[Supplied records]:
--- --- ---

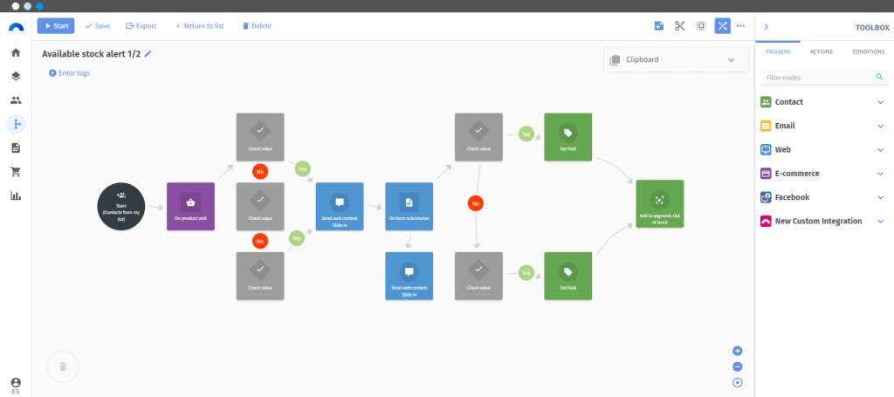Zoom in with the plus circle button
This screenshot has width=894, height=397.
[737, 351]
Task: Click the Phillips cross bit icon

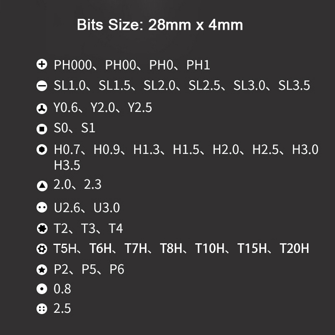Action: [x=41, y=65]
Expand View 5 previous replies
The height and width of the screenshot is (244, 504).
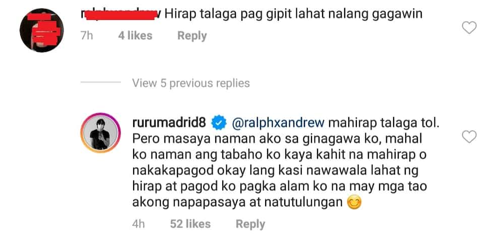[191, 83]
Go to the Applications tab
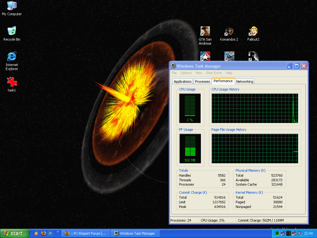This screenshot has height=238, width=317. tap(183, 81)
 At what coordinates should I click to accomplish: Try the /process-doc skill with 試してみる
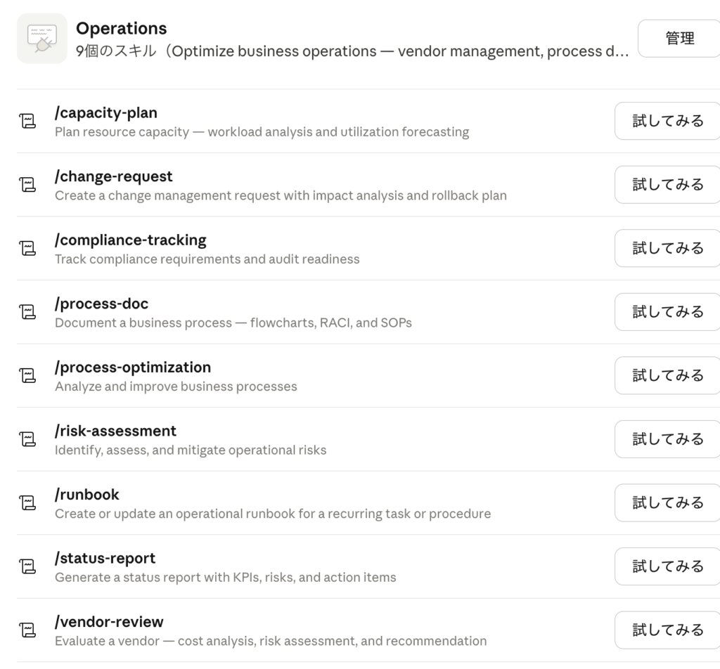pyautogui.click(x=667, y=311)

--- --- ---

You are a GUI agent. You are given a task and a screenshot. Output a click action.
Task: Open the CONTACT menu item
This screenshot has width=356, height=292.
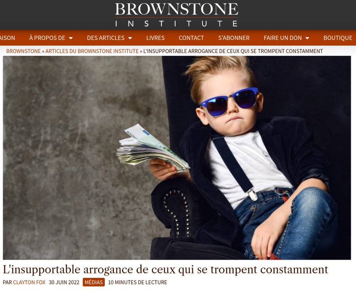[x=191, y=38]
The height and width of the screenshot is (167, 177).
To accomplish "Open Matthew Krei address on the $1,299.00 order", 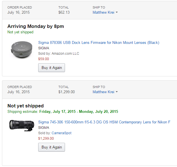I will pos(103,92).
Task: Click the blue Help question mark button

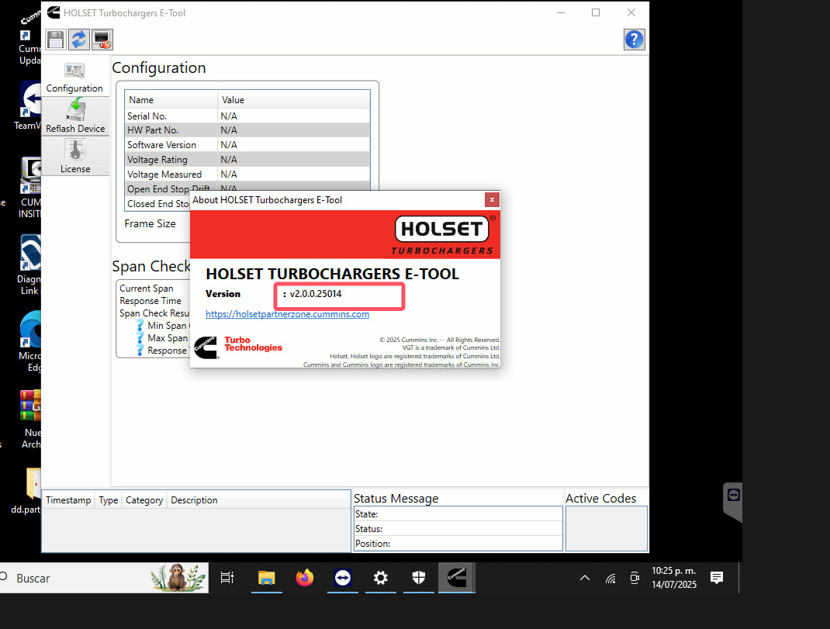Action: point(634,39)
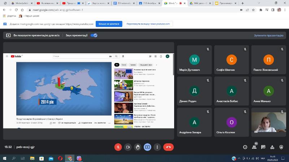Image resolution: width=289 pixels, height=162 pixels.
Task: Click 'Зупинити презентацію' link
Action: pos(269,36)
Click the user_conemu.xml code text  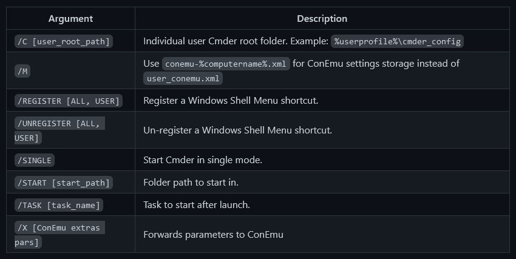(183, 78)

--- --- ---

[Work instructions]:
Only the lines above from the one containing "You are a GUI" through the one containing "The height and width of the screenshot is (167, 177)." should be returned, verbatim and inclusive, with pictures excluded.

[Solution for this exercise]:
You are a GUI agent. You are given a task and a screenshot. Output a click action.
Task: Open the CONTACT menu item
This screenshot has width=356, height=292.
[x=191, y=38]
The height and width of the screenshot is (167, 177).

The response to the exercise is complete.